One indispensable aspect of any evolving handicraft is its potential, in which sashiko is particularly rich. Sashiko is today used in any number of products from clothing, bags, accessories like sunglasses, jewelry, and shoes to home linen, like cushions, rugs, blankets, bedspreads, and wall art.


Sashiko and Boro are both intertwined in history but not interchangeable. Sashiko refers to the style of embroidery, whereas the word Boro meaning rags or tattered cloth and indicates the textiles used rather than how they are put together. These techniques were born sometime in the Edo period (1615-1868) and often used white-on-indigo threadwork to repair and repurpose a fabric.


Boro can be best defined as the mindful Japanese art of mending textiles, while Sashiko is a form of sustainable embroidery to strengthen the fabric. Boro textiles are restored by overlapping and stitching spare or discharged scraps of fabric together, essentially using a sashiko stitch, to reinforce the material.


Boro fabrics were typically indigo-dyed as it was the cheapest natural dye available, and a remarkable number of boro pieces also showcase kasuri dye work, a form of ikat dyeing. The thread used for making boro is the same as sashiko, primarily because boro mending deals with old vintage fabrics. The tightly spun yarn of standard line thread would tear the antique instead of unifying the garment.

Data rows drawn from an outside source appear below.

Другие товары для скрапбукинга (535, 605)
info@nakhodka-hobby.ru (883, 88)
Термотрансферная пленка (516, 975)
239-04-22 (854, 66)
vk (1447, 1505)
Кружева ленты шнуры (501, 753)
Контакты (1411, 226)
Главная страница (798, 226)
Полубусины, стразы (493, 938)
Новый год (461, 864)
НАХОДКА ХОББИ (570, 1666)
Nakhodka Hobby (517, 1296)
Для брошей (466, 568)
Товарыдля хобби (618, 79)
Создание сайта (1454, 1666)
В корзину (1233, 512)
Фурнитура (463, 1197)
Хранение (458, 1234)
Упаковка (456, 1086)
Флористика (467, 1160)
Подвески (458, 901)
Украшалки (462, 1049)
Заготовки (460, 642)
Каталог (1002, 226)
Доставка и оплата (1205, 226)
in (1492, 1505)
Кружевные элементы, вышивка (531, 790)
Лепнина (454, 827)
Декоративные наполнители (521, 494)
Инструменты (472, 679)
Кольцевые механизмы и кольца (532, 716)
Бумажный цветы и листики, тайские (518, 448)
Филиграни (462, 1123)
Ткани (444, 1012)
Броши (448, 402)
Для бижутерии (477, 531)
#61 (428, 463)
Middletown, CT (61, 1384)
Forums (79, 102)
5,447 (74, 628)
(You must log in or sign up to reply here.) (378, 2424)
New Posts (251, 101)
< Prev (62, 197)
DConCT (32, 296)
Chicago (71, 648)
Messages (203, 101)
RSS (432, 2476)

A valued vintage piece of sashiko often incorporates some Boro patches without appearing to be a patchwork, blending as a part of the garment.


Following the golden Meiji period, when the standard of life began to improve and money reached the lower classes, boro garments were discarded by families as visible sign of poverty. Today's visible mending is a modern form of boro that has become a movement challenging us to rethink how we consume clothing in the era of convenience.


Today boro has regained popularity blending in with the wabi-sabi Japanese aesthetic. On a global platform, Boro reproductions have been made by retail lines to spruce up a garment, and at a grass-root level, it's practised as a craft. A legacy of 1500 antique items of Boro are at a permanent exhibition at Amuse Museum in Asakusa, Tokyo, and the government for preservation has designated a few choicest pieces as Tangible Cultural property.


Over the years, sashiko's resurgence has seen even fashion veterans like Issey Miyake use sashiko in his collections, and it has appeared on the runway for Maison Margiela. If fashion is a barometer of the culture in which it’s born then truly Japanese sashiko embroidery is one traditional craft skill that is on the up.